Luego comentaron entre sí la posibilidad de acuchillar a los teléfonos, las cartas, las computadoras y cualquier medio de fugaz comunicación si no eran capaces, aunque más no fuera en un futuro lejano, de crear una ficcioncita un poco más real, un poco más llenante, un poco menos ahuecada, engomada, escupida con salmuera.
Claritina notó enseguida que la habitación estaba palpitando al ritmo de su respiración. Su inspiración estaba acompañada de una hinchazón de tortuga de la habitación; durante su exhalación, las paredes describían una parábola hacia adentro.

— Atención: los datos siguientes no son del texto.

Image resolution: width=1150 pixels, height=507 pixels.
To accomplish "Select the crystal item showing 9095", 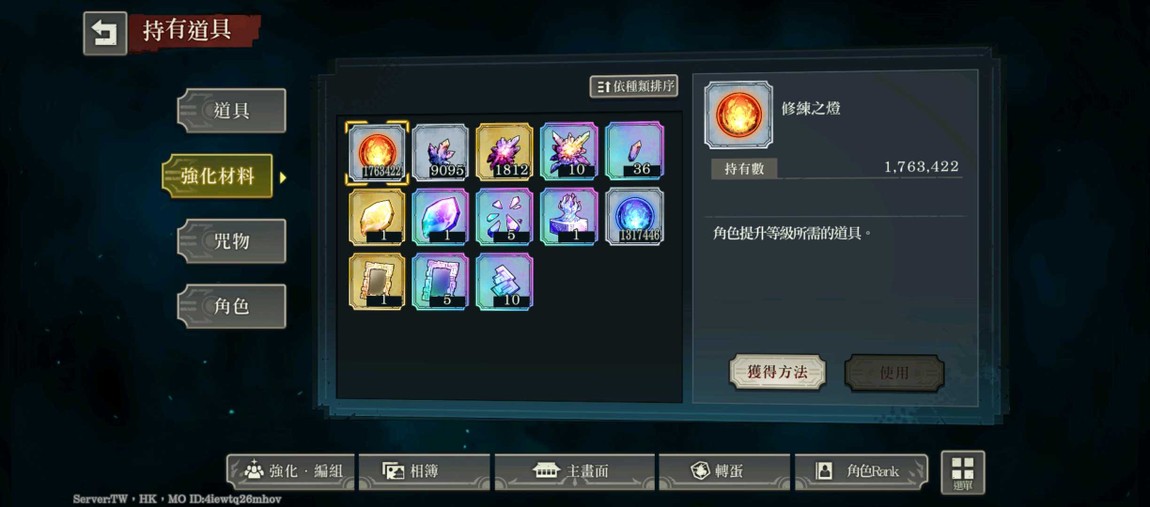I will (441, 152).
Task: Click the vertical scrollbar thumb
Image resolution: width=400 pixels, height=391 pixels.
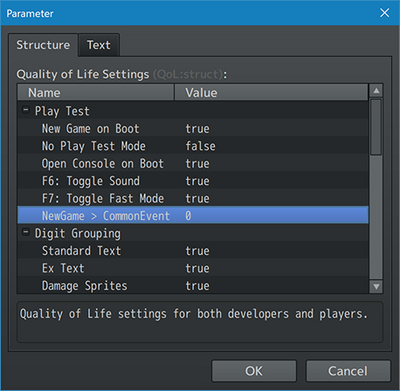Action: (x=376, y=127)
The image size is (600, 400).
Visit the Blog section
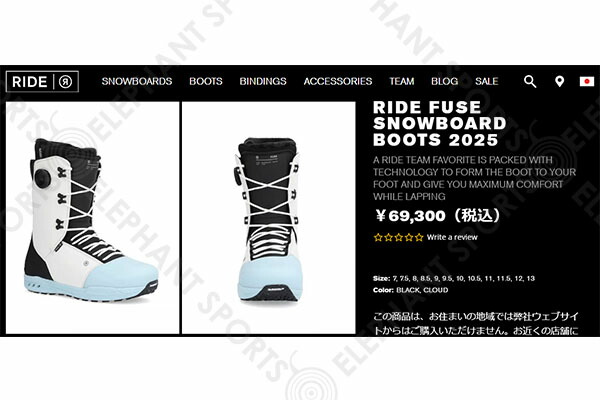445,81
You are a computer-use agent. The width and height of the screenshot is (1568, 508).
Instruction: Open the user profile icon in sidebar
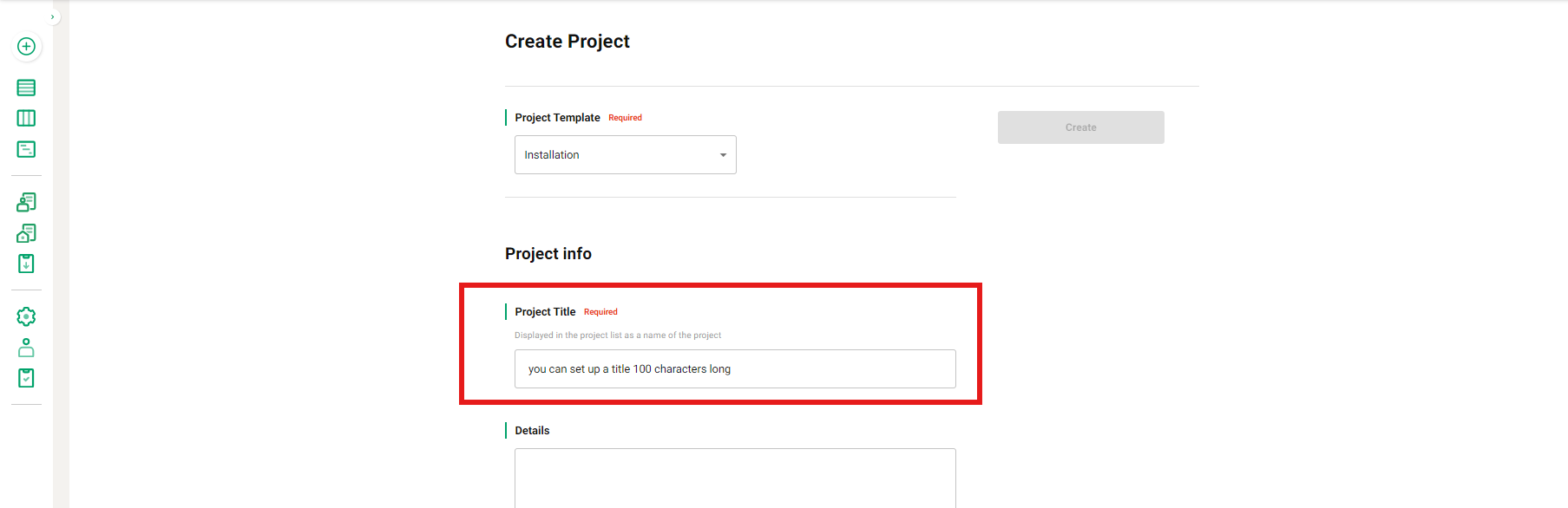[x=26, y=348]
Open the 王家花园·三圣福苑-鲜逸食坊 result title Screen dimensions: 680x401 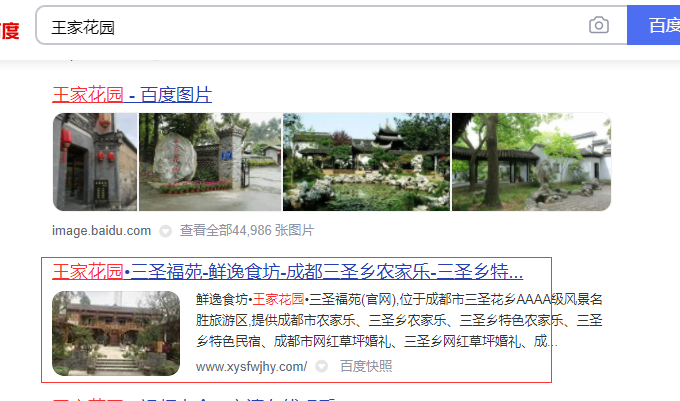point(288,272)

Mirando a Amercio recortado del fondo de ese azul latiente, le fue claro que el ritmo respiratorio que la habitación seguía no era el suyo, ni el de Amercio por separado, sino el de ambos. Las respiraciones se les habían coordinado, se habían atado con jugo de ese azul e iban totalmente arritmados entre sí, marcando el paso de la habitación.
El disco seguía pronunciando borbotones de calle y los revoques de las paredes se seguían ampliando. Ahora, además, sus pulsiones de aire estaban ligadas, amasijadas, indispensables mutuamente y todas enfundadas de ese azul craquelante y óseo.
Se veían entre sí: la inflación de un pecho hacía inflar al otro; la descompresión de los pulmones de Claritina hacía descomprimir los de Amercio. Y así hasta que llegaron a tener la sensación de juguetes ennoviados por el fabricante de los plásticos.
La habitación les seguía el ritmo, a su vez. No había ya nada que diferenciara a alguno de los tres términos azules-caracol de los demás. Chupar y soltar el aire de ese azul: chuparlo hacia el adentro tan de ese azul y soltarlo hacia el afuera tan de ese mismo azul era, evidentemente, la misma acción, la misma palabra trunca, la misma señal de pare en una calle que termina lejos.
Exhalando hasta su propia reducción, Amercio y Claritina hacían desaparecer la habitación. Inspirar hacia la expansión de ambos cuerpos era explotar las paredes. Dejar de respirar era mantener todo estable, quieto, calmo y dejar que ese azul hiciera de asesino serial cometiendo tres crímenes pasionales, uno tras otro.